The Saint of the Impossible

The Saint of the Impossible

Rita finished baking the bread and setting the table for supper, then looked out the door to see her if her husband, Paolo, was approaching. Not yet, so she didn’t need to call her sons in from outside. Rita took a deep breath and looked up to the mountains. Despite the peaceful evening, her heart was not entirely at peace.

The endless feuding that tore medieval Italy apart had recently flared up in Cascia and its neighboring villages. Paolo’s family had been involved for generations. Though Paolo himself had a fiery temperament, he’d never directly engaged in the feud. Cherishing this rare free moment, Rita knelt in front of the crucifix in their home. “Keep him safe, Lord. Don’t let our family suffer from this feud. Bless us with peace. Bless Paolo with peace.”

Rita suddenly realized it was growing dark. She had lost track of time in her prayer, and now real anxiety hit her. Paolo should have been home by now! She banked the fire, wrapped her shawl around her, and started to walk to meet her husband. On this beautiful evening she was too worried to stay home waiting.

On the path, Rita heard sounds of angry voices ahead. Stomach churning, she ran toward them. A neighbor tried to hold her back. “Rita, wait! You don’t want to see him like this—we were just coming to get you…” But Rita shook him off and ran past him toward the awful scene awaiting her.

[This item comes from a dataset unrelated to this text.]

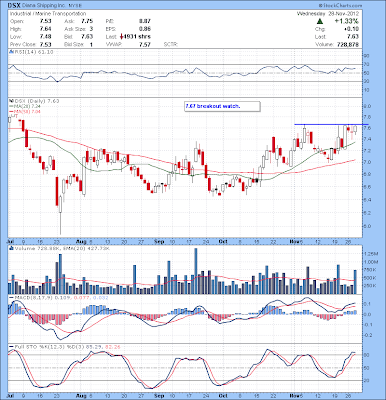Click the DSX (Daily) candlestick legend icon

tap(11, 101)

Paolo’s body lay still on the ground, his chest covered in blood from stab wounds. One look at his face and Rita knew he was already gone. She fell to her knees, grasped his face in her hands, and kissed him. “Paolo! My Paolo!”

Tears streaming down her face, she looked up to the small circle of men. “Did you find him like this? Was he alive? Was there a priest here? Or did he die…alone?”

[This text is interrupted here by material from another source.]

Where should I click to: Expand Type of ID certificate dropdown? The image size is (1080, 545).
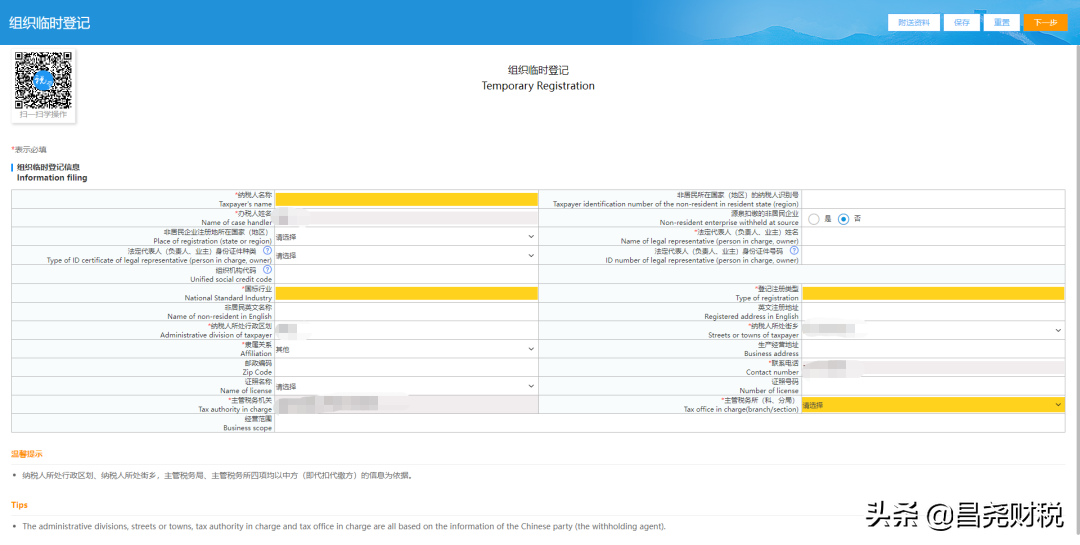[x=406, y=255]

When the men could not meet her gaze, she knew the answer. Paolo had died alone. Suppose he had been afraid? Suppose he had fought? Suppose he had died with anger in his heart? Rita’s fear for her husband’s salvation pressed on her, choking her. Her husband, with whom she had struggled to build a life, a family, a safe circle in this mad world of violence, was gone in an instant. Grief and fear robbed her of breath and clear vision. All she could see was Paolo’s frozen, empty face.
 

Who did this?
 

More footsteps were heard on the path. Feeling a thousand miles distant, clutching her husband’s cold hand, Rita recognized first the voices, then the faces of her husband’s family. Screams of grief, roars of “Who did this?” echoed around her but didn’t touch her. Then, one sentence jarred her back to herself.

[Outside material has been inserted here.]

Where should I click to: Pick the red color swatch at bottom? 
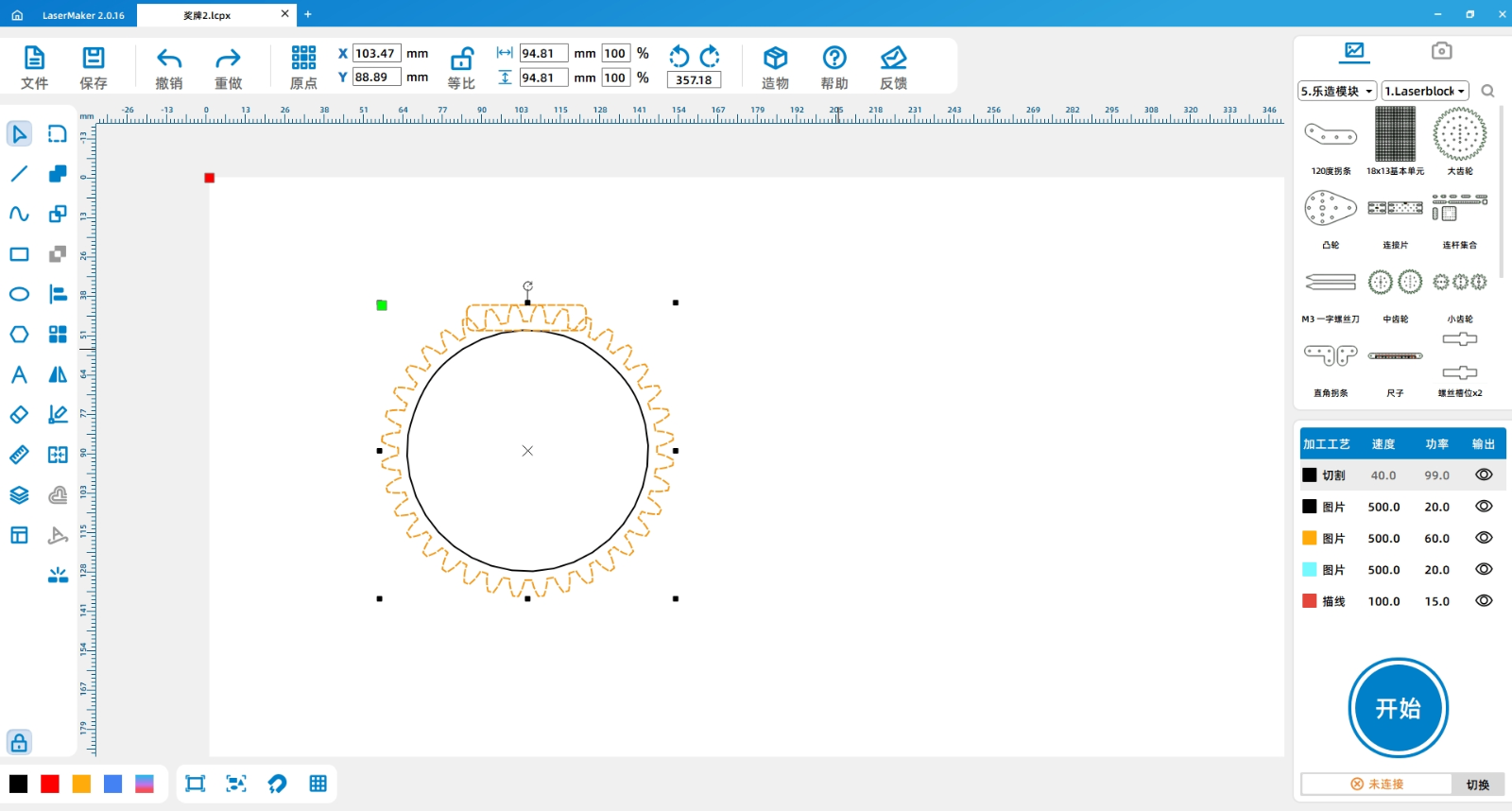click(x=50, y=784)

“When we find out who did this, they will pay for it in blood,” promised an angry voice.

“No!” Rita’s horror pushed her to her feet. “Stop talking like that! How many more wives must become widows? How many more children, orphans?” She gasped for breath. “Help me bring him home. I must get back to my sons before they hear from someone else,” she pleaded.

The men carried Paolo’s body in a respectful, silent procession behind her as she made her way home. Rita pulled her mind away from her own grief and horror. How could she break this news to her sons without igniting the understandable desire for revenge? Her impetuous teenage sons would be easily influenced by their relatives.

They were waiting inside for supper, eating some bread at table when she walked in. “My sons,” she said, “Father was attacked on the way home and hurt very badly. He’s in the hands of God now.” Rita held out her arms, and Gian Giacomo and Paolo Maria rushed into them. She held them close, heart pierced anew by the sorrow and confusion that had filled their eyes.

Somehow, Rita made it through the next couple of days. She tried to be attentive to Gian Giacomo and Paolo Maria, not leaving them alone with her husband’s family, yet respecting their need for space to grieve. Rita focused her grief by praying insistently for Paolo’s entrance into heaven. But her sons grew increasingly withdrawn and seemed very tense with each other. Rita pulled them aside individually and talked to them. She invited them to come to church and pray for their father and his murderers—that was the word her sons insisted on using. With her mother’s instinct, she could tell that her sons were being drawn into the negative cycle of revenge and violence—they seemed obsessed by it.

Rita visited her husband’s family and begged them to forgive Paolo’s murderers, or at least to stop speaking to her sons about revenge. When they indignantly dismissed her as weak and disloyal to Paolo’s memory, the accusations wounded her deeply.

That evening over supper, Rita raised the subject with Gian Giacomo and Paolo Maria. “Do you think I am disloyal to your father’s memory if I don’t want to take revenge on his killers?”

Gian Giacomo looked away and didn’t answer. Paolo Maria responded, “That’s okay, Mamma. We know it’s not disloyalty. We’ll be strong for you.”

Rita leaned forward and laid her hand on her son’s. “Do you think it’s easy to ask God to forgive those who killed your father and left him to die alone on the road? Forgiveness takes more strength than revenge does. I’m not being weak. I’m respecting your father’s love for justice and Jesus’s call to be peacemakers. Revenge is not the answer, boys. If you try to take revenge for your father’s death, you will be unjust to someone else. The violence will never stop unless we take a stand and are strong enough to forgive.”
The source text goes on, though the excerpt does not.